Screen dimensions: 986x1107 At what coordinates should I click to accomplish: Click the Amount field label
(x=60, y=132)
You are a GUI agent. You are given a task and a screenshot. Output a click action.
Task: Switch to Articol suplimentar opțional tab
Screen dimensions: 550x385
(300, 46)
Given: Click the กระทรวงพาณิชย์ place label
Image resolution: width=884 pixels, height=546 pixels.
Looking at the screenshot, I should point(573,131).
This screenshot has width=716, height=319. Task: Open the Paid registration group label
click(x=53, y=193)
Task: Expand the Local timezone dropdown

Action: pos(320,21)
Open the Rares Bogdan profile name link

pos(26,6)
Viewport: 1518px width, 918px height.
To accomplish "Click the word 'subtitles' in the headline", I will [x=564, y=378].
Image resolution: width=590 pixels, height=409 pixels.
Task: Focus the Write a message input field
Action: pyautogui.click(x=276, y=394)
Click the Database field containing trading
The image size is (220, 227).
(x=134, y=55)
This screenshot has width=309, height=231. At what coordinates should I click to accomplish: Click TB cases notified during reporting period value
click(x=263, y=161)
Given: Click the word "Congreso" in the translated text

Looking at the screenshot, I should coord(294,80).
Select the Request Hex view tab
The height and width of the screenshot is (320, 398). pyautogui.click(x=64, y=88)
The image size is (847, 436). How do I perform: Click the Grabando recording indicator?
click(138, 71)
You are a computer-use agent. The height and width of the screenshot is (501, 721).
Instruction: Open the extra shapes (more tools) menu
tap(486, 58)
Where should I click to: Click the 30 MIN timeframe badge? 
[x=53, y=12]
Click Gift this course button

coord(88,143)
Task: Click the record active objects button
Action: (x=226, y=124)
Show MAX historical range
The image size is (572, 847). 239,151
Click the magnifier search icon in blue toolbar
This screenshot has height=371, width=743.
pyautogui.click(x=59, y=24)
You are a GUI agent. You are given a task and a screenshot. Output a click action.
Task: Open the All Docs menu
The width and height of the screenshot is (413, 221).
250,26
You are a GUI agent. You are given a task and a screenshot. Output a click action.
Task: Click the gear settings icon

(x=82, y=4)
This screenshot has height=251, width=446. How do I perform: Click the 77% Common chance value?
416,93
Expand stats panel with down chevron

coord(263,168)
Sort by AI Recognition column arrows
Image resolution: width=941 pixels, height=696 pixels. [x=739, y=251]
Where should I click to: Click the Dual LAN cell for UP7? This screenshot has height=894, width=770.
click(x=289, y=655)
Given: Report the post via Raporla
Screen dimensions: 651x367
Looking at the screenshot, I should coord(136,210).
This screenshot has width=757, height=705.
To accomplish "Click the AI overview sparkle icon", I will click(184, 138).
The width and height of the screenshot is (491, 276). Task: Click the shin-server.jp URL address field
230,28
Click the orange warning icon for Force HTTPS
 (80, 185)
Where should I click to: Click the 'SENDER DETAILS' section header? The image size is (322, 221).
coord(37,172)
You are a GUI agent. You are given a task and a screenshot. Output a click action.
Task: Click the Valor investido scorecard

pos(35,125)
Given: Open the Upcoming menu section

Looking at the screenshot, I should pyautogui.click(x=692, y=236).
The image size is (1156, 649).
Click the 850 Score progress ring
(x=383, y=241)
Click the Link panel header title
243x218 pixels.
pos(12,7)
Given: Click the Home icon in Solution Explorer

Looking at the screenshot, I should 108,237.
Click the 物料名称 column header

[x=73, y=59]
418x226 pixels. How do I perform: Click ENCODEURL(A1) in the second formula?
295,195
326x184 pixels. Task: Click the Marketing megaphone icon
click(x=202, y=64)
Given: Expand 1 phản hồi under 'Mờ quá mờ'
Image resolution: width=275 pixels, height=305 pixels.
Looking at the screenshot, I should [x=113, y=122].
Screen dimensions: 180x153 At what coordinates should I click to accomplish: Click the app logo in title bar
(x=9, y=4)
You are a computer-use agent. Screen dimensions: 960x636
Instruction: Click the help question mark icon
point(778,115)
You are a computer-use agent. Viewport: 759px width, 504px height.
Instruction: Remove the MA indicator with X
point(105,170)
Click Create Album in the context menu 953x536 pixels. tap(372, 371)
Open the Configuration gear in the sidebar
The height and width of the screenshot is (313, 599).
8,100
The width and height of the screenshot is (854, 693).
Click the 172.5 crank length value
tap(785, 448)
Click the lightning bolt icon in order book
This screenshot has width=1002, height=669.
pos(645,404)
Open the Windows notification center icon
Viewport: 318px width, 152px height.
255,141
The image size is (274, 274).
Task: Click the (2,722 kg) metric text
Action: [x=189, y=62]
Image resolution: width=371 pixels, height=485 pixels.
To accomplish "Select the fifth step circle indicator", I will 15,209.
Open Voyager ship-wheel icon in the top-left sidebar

# Your goal
Retype the material above from start to finish without any changes.

# Worked solution
Screen dimensions: 986x1107 At what coordinates should I click to accomplish: Click the Amount field label
(x=60, y=132)
You are a GUI agent. You are given a task and a screenshot. Output a click action.
Task: Switch to Articol suplimentar opțional tab
Screen dimensions: 550x385
(300, 46)
Given: Click the กระทรวงพาณิชย์ place label
Image resolution: width=884 pixels, height=546 pixels.
Looking at the screenshot, I should point(573,131).
This screenshot has width=716, height=319. Task: Open the Paid registration group label
click(x=53, y=193)
Task: Expand the Local timezone dropdown

Action: pos(320,21)
Open the Rares Bogdan profile name link

pos(26,6)
Viewport: 1518px width, 918px height.
To accomplish "Click the word 'subtitles' in the headline", I will [x=564, y=378].
Image resolution: width=590 pixels, height=409 pixels.
Task: Focus the Write a message input field
Action: pyautogui.click(x=276, y=394)
Click the Database field containing trading
The image size is (220, 227).
(x=134, y=55)
This screenshot has width=309, height=231. At what coordinates should I click to accomplish: Click TB cases notified during reporting period value
click(x=263, y=161)
Given: Click the word "Congreso" in the translated text

Looking at the screenshot, I should coord(294,80).
Select the Request Hex view tab
The height and width of the screenshot is (320, 398). pyautogui.click(x=64, y=88)
The image size is (847, 436). How do I perform: Click the Grabando recording indicator?
click(138, 71)
You are a computer-use agent. The height and width of the screenshot is (501, 721).
Instruction: Open the extra shapes (more tools) menu
tap(486, 58)
Where should I click to: Click the 30 MIN timeframe badge? 
[x=53, y=12]
Click Gift this course button

coord(88,143)
Task: Click the record active objects button
Action: (x=226, y=124)
Show MAX historical range
The image size is (572, 847). 239,151
Click the magnifier search icon in blue toolbar
This screenshot has height=371, width=743.
pyautogui.click(x=59, y=24)
You are a GUI agent. You are given a task and a screenshot. Output a click action.
Task: Open the All Docs menu
The width and height of the screenshot is (413, 221).
250,26
You are a GUI agent. You are given a task and a screenshot. Output a click action.
Task: Click the gear settings icon

(x=82, y=4)
This screenshot has height=251, width=446. How do I perform: Click the 77% Common chance value?
416,93
Expand stats panel with down chevron

coord(263,168)
Sort by AI Recognition column arrows
Image resolution: width=941 pixels, height=696 pixels. [x=739, y=251]
Where should I click to: Click the Dual LAN cell for UP7? This screenshot has height=894, width=770.
click(x=289, y=655)
Given: Report the post via Raporla
Screen dimensions: 651x367
Looking at the screenshot, I should coord(136,210).
This screenshot has width=757, height=705.
To accomplish "Click the AI overview sparkle icon", I will click(184, 138).
The width and height of the screenshot is (491, 276). Task: Click the shin-server.jp URL address field
230,28
Click the orange warning icon for Force HTTPS
 (80, 185)
Where should I click to: Click the 'SENDER DETAILS' section header? The image size is (322, 221).
coord(37,172)
You are a GUI agent. You are given a task and a screenshot. Output a click action.
Task: Click the Valor investido scorecard

pos(35,125)
Given: Open the Upcoming menu section

Looking at the screenshot, I should pyautogui.click(x=692, y=236).
The image size is (1156, 649).
Click the 850 Score progress ring
(x=383, y=241)
Click the Link panel header title
243x218 pixels.
pos(12,7)
Given: Click the Home icon in Solution Explorer

Looking at the screenshot, I should 108,237.
Click the 物料名称 column header

[x=73, y=59]
418x226 pixels. How do I perform: Click ENCODEURL(A1) in the second formula?
295,195
326x184 pixels. Task: Click the Marketing megaphone icon
click(x=202, y=64)
Given: Expand 1 phản hồi under 'Mờ quá mờ'
Image resolution: width=275 pixels, height=305 pixels.
Looking at the screenshot, I should [x=113, y=122].
Screen dimensions: 180x153 At what coordinates should I click to accomplish: Click the app logo in title bar
(x=9, y=4)
You are a computer-use agent. Screen dimensions: 960x636
Instruction: Click the help question mark icon
point(778,115)
You are a computer-use agent. Viewport: 759px width, 504px height.
Instruction: Remove the MA indicator with X
point(105,170)
Click Create Album in the context menu 953x536 pixels. tap(372, 371)
Open the Configuration gear in the sidebar
The height and width of the screenshot is (313, 599).
8,100
The width and height of the screenshot is (854, 693).
Click the 172.5 crank length value
tap(785, 448)
Click the lightning bolt icon in order book
This screenshot has width=1002, height=669.
pos(645,404)
Open the Windows notification center icon
Viewport: 318px width, 152px height.
255,141
The image size is (274, 274).
Task: Click the (2,722 kg) metric text
Action: [x=189, y=62]
Image resolution: width=371 pixels, height=485 pixels.
To accomplish "Select the fifth step circle indicator", I will 15,209.
Open Voyager ship-wheel icon in the top-left sidebar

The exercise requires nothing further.